▶ Data provided
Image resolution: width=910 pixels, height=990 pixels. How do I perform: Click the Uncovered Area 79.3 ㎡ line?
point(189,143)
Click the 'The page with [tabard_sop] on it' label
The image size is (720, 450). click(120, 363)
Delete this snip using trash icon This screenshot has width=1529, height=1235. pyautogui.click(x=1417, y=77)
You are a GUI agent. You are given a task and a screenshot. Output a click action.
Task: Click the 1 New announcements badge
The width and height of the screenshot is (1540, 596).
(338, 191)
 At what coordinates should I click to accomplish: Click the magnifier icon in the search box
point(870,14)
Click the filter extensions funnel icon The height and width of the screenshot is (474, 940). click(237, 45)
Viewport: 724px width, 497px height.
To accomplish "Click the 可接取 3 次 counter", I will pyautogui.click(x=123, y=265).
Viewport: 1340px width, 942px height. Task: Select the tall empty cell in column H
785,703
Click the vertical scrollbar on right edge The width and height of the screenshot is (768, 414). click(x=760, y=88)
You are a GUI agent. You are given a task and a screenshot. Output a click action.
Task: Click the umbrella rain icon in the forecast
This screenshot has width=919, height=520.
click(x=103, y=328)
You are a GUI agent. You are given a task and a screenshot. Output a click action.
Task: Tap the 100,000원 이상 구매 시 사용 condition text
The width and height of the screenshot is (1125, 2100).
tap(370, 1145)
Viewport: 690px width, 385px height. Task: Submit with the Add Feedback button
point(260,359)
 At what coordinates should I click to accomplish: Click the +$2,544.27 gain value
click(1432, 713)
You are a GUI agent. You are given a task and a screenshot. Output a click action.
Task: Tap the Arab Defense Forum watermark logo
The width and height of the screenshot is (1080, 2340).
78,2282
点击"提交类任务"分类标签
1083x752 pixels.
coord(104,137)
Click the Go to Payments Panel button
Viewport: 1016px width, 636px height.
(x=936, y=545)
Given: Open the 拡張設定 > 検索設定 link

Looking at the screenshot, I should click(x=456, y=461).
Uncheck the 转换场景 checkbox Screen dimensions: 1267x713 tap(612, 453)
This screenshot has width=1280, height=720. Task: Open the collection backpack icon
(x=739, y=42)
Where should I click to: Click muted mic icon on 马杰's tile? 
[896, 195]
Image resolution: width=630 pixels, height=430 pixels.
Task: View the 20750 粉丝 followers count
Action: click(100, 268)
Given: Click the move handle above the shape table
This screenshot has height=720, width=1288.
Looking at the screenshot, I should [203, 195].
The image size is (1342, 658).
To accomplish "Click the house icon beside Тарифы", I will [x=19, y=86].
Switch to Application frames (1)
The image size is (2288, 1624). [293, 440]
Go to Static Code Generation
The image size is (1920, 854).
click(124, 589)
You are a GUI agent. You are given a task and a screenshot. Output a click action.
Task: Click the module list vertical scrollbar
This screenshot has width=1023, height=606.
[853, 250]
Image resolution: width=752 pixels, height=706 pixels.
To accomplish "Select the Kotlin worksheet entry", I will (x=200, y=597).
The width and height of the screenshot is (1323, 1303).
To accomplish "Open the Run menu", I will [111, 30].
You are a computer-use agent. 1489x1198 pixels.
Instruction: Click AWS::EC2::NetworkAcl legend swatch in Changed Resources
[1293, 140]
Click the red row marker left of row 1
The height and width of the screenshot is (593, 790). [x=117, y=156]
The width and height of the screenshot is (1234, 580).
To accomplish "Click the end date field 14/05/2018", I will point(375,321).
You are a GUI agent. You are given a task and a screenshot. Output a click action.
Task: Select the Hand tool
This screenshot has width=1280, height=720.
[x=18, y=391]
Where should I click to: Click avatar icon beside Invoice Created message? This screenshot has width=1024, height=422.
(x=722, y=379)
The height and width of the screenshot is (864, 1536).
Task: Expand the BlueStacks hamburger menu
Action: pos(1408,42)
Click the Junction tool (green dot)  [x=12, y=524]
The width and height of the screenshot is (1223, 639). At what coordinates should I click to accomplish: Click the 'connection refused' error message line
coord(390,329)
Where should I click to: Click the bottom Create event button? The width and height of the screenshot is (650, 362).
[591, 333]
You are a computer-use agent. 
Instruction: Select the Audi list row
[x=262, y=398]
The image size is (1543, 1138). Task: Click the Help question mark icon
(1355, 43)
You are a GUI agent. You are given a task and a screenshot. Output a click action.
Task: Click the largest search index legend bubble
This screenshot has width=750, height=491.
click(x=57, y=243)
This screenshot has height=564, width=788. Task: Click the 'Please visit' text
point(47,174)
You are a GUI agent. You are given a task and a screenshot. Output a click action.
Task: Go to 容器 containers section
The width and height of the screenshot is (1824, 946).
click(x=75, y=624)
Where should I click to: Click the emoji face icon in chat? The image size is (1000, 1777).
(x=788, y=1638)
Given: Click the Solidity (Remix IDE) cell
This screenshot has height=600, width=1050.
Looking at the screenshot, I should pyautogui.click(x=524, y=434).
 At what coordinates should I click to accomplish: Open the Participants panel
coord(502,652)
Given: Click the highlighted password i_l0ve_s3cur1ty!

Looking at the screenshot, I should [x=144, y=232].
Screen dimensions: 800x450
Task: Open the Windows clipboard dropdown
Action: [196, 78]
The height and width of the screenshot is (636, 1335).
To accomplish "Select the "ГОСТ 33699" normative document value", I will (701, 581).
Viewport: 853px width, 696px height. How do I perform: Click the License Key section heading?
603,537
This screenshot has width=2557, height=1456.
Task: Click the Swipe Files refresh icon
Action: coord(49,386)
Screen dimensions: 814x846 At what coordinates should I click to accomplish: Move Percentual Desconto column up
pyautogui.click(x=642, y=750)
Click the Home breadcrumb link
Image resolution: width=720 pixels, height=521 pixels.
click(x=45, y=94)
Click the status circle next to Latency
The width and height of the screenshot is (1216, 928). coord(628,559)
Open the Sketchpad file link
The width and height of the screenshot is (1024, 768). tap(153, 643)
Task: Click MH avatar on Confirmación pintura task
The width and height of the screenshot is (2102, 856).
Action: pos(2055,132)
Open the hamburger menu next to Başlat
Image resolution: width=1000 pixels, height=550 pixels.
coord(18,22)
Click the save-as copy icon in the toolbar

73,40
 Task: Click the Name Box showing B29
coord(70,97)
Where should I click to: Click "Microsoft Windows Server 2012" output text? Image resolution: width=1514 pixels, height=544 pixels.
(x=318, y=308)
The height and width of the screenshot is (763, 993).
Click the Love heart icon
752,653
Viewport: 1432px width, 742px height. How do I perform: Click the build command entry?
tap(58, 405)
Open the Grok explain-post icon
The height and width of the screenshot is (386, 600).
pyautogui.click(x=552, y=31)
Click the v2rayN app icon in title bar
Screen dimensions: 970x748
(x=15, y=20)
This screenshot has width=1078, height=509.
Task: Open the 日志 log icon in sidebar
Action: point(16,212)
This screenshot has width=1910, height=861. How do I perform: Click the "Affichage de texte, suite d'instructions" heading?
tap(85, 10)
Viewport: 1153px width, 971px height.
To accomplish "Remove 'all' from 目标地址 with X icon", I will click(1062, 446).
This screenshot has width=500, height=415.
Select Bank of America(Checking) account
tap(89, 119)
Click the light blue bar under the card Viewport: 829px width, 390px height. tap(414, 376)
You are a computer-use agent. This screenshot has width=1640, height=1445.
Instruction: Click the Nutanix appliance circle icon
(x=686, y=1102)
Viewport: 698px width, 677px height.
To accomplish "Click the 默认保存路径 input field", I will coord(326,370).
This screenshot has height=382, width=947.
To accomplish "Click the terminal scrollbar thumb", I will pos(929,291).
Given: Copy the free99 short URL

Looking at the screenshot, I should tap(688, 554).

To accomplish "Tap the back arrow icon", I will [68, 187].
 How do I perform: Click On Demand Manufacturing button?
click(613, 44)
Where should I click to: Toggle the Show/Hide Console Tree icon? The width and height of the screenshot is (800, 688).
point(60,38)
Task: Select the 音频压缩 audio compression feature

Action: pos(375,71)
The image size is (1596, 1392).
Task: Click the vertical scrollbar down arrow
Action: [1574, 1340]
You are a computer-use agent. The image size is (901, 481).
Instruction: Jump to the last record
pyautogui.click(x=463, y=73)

▶ Work instruction
For the word "will", return every line of the records that holds it.

▶ Reply
To accomplish "Click the 可接取 3 次 counter", I will pyautogui.click(x=123, y=265).
To accomplish "Click the house icon beside Тарифы", I will [x=19, y=86].
To accomplish "Select the Kotlin worksheet entry", I will (x=200, y=597).
To accomplish "Open the Run menu", I will [111, 30].
To accomplish "Click the end date field 14/05/2018", I will point(375,321).
To accomplish "Select the "ГОСТ 33699" normative document value", I will (701, 581).
To accomplish "Remove 'all' from 目标地址 with X icon", I will click(1062, 446).
To accomplish "Click the 默认保存路径 input field", I will coord(326,370).
To accomplish "Click the terminal scrollbar thumb", I will pos(929,291).
To accomplish "Tap the back arrow icon", I will [68, 187].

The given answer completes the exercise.